1st day (Friday): in the Town Hall, Carnival starts by a performance decorated with the Carnival's topic (In 2017 "Bollywood") and the "Carnestoltes" presentation ("Carnestoltes" is a huge wooden man dressed in a costume reflecting the Carnival's Topic). Then, the Mayor and the queens open the Carnival's huts enclosure (in the Fóra Forat Walk where each night's parties are held. Each troupe has a hut with free entry where visitors can enjoy the night parties).

2nd day (Saturday): The Queen's Presentation, where they show their fantastic costumes to all the people (until this day, no one knows the form of the queen's costume). It's located on the old football pitch (Boverals H street / Football pitch street. It's placed in front of the river).

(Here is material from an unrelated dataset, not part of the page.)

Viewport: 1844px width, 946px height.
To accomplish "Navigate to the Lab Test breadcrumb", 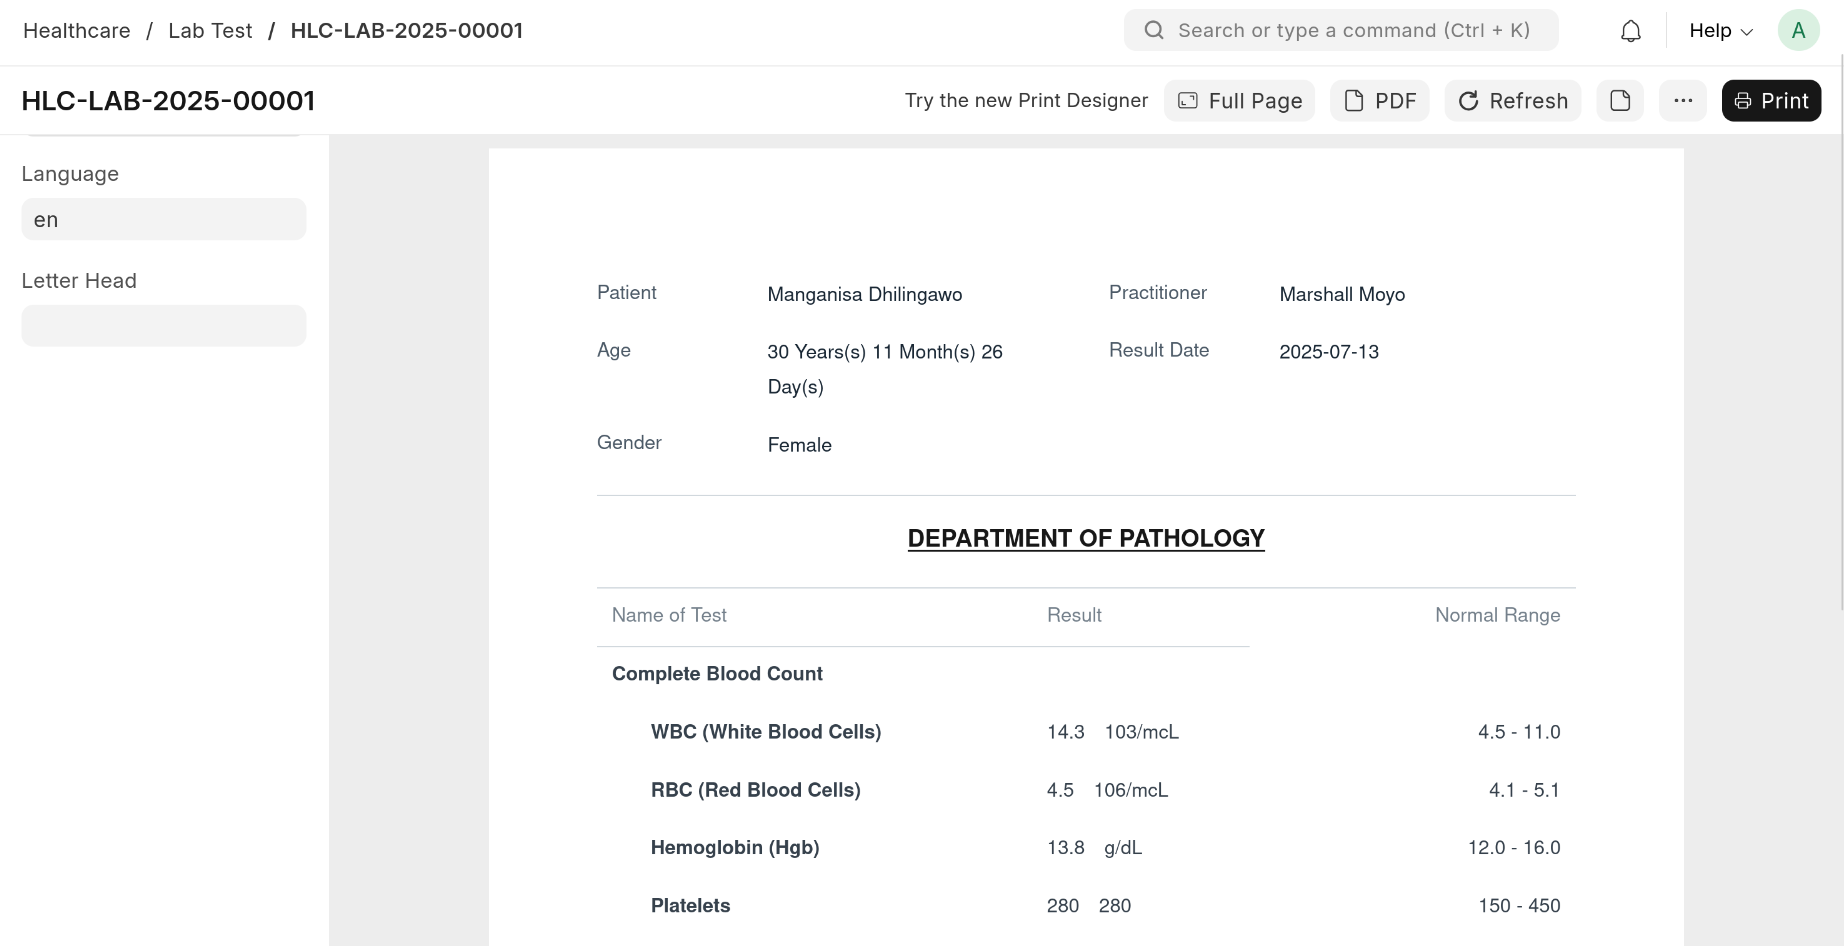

3rd day (Sunday): Flour's battle and Disguised pets Competition in the Carnival's huts enclosure (Fóra Forat Walk), placed in the Fóra Forat Walk both.

4th day (Monday): dinner for the elderly.

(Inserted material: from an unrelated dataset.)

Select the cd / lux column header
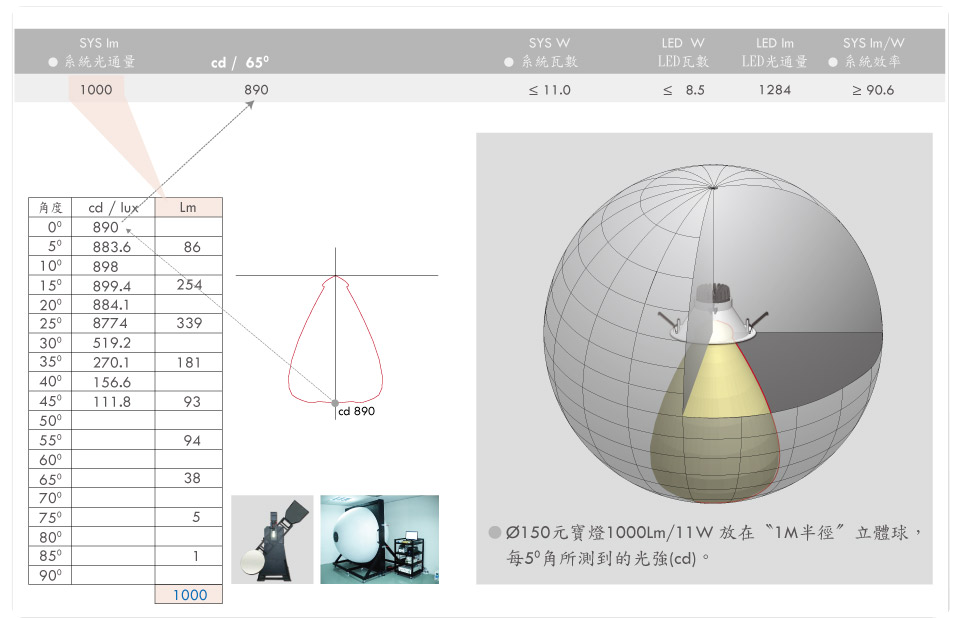 (114, 208)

5th day (Tuesday): some troupes compete in the Karaoke Song Contest.

6th day (Wednesday): people dress up with thematic costumes reflecting the Carnival's theme and they enjoy the night at the Carnival's huts enclosure (Fóra Forat Walk).

7th day (Thursday): everyone wears pajamas and enjoys the night at the Carnival's huts enclosure (Fóra Forat Walk).

8th day (Friday): people wear costumes (There are people who, instead of buying a normal costume, design, make and sew up their own) and enjoy the night at the Carnival's huts enclosure (Fóra Forat Walk).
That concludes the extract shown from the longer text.